Instruction: Rewrite the listing below with every "icon" swapped for "button" and everything else unchanged. Leave the pictures out.
+-------+
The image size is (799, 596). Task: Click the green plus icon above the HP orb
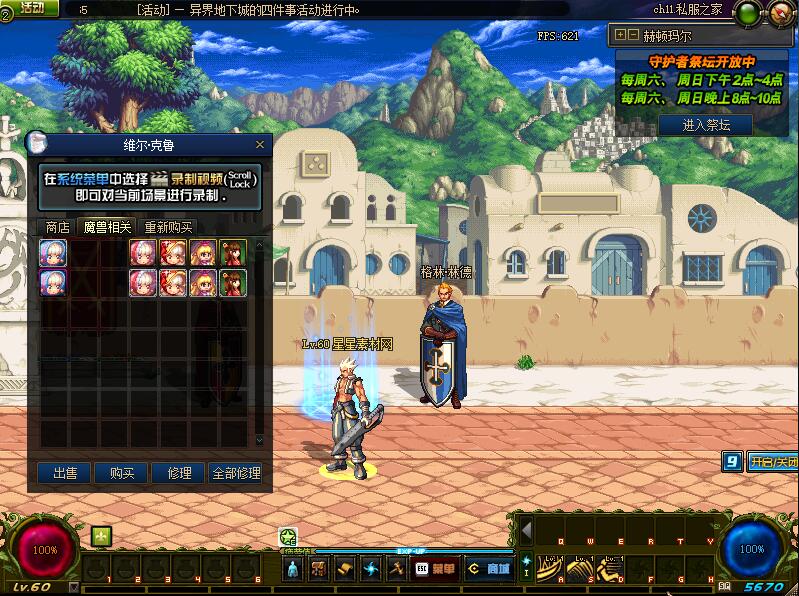101,536
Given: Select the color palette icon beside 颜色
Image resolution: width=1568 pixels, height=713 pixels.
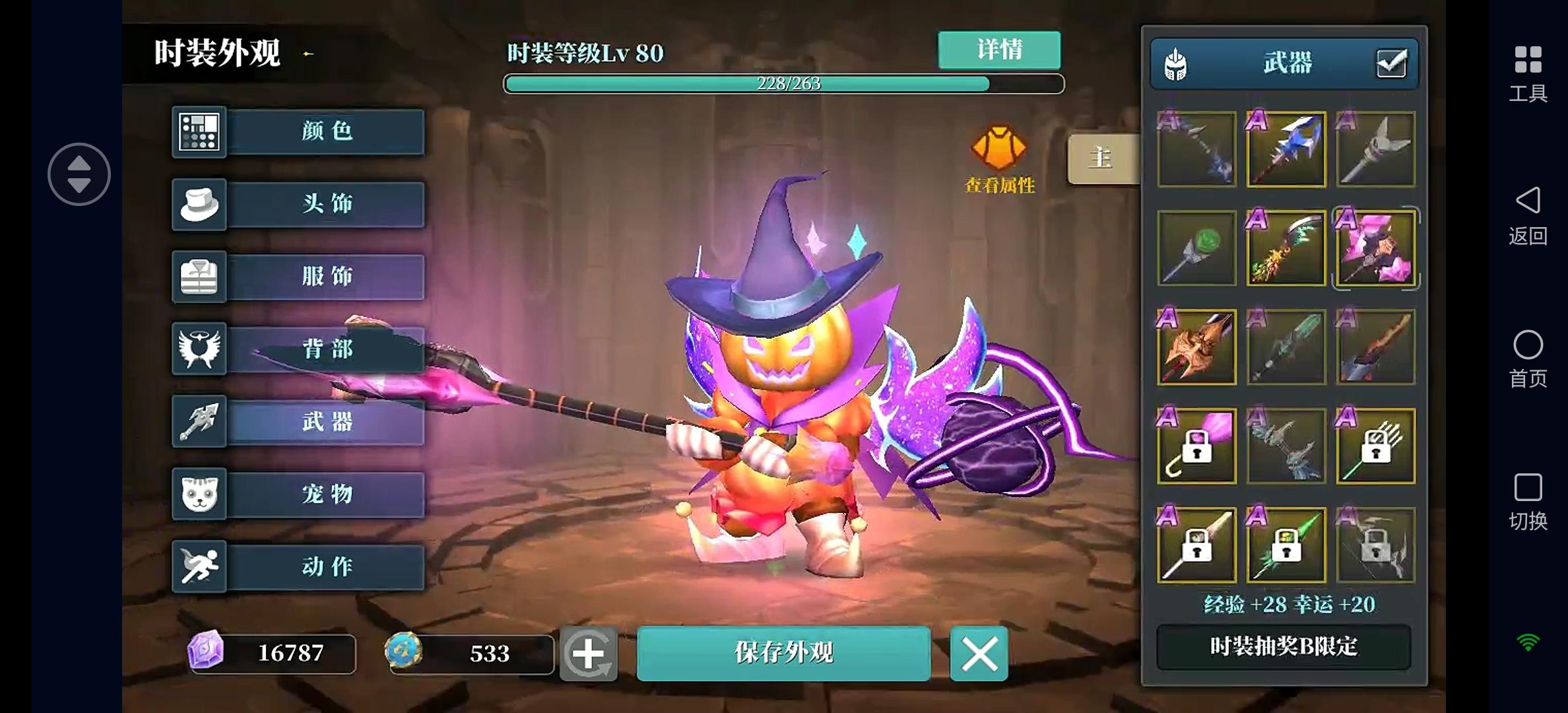Looking at the screenshot, I should [199, 131].
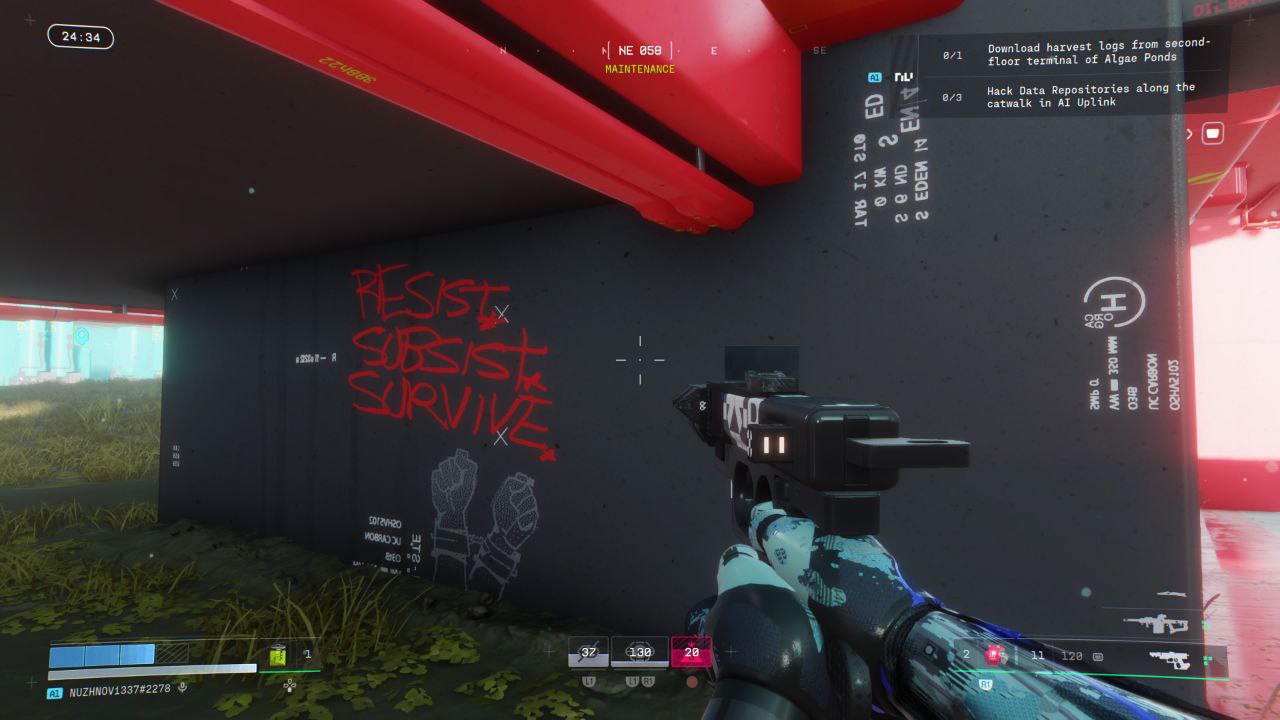Screen dimensions: 1280x720
Task: Click the NU faction logo beside objectives
Action: [903, 76]
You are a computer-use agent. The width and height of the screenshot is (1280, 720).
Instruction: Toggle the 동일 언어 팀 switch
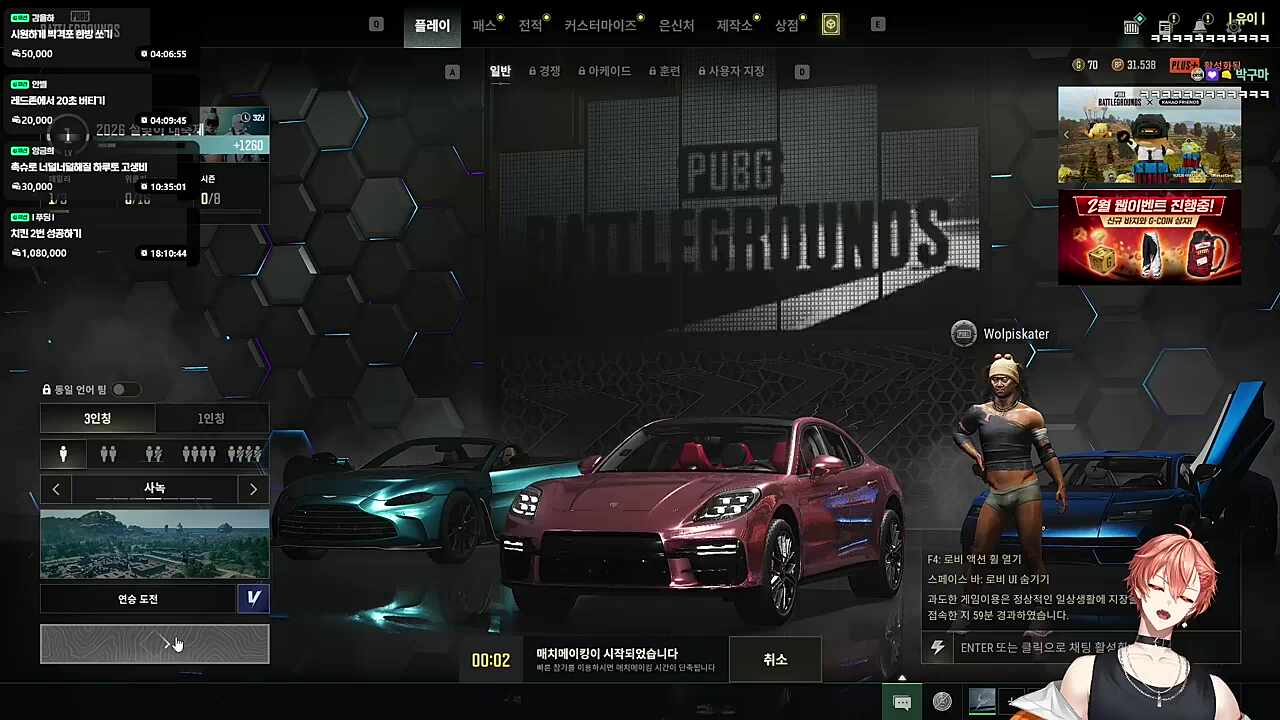125,389
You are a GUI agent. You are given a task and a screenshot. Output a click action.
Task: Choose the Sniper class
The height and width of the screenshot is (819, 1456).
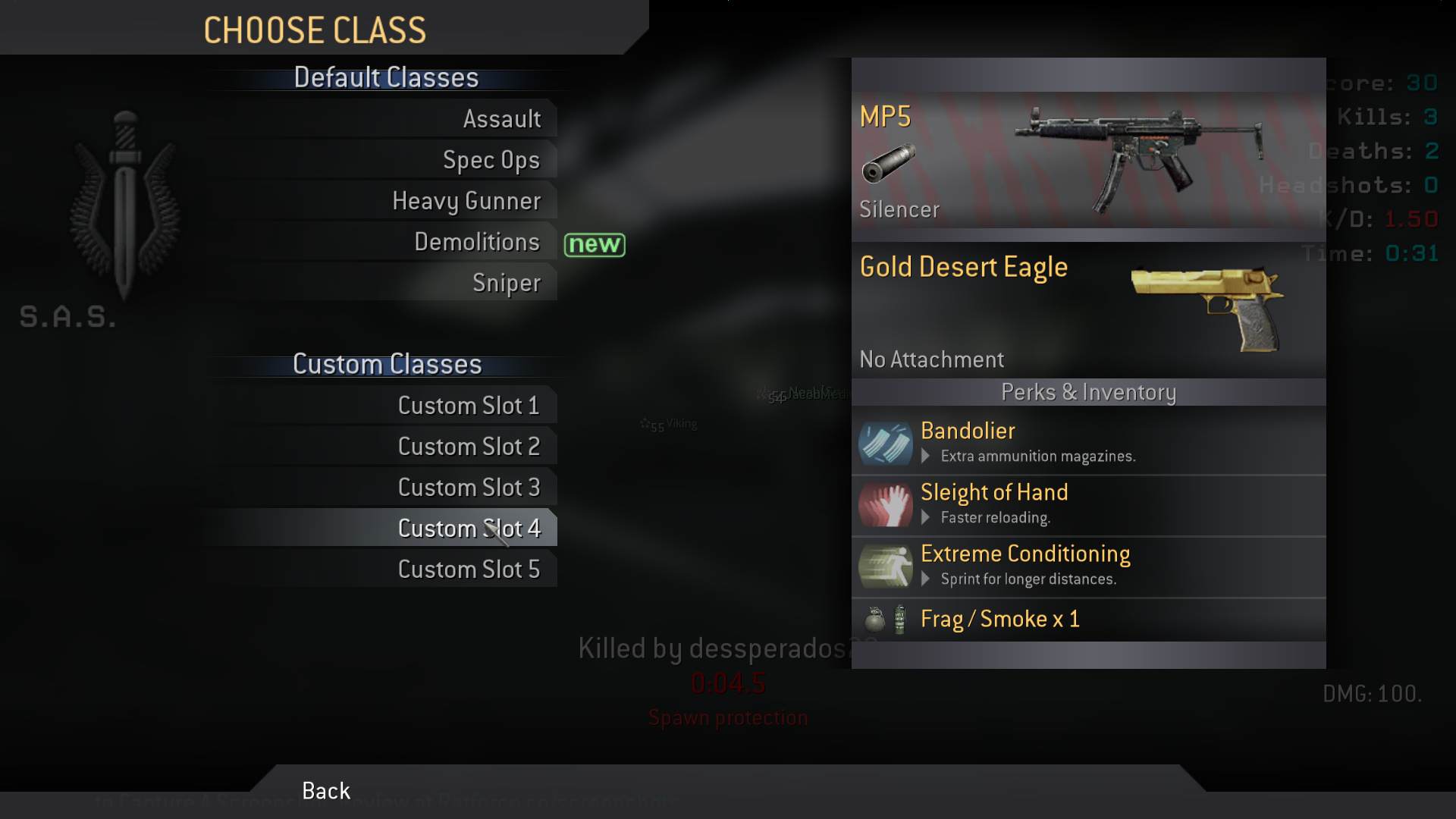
+-------+
Solution below:
The image size is (799, 596). Task: Click the green plus button above the HP orb
101,536
Given: Select the color palette button beside 颜色
Image resolution: width=1568 pixels, height=713 pixels.
Looking at the screenshot, I should [199, 131].
Screen dimensions: 1280x720
Task: Click the NU faction logo beside objectives
Action: [903, 76]
You are a computer-use agent. The width and height of the screenshot is (1280, 720).
Instruction: Toggle the 동일 언어 팀 switch
125,389
You are a GUI agent. You are given a task and a screenshot. Output a click action.
Task: Choose the Sniper class
The height and width of the screenshot is (819, 1456).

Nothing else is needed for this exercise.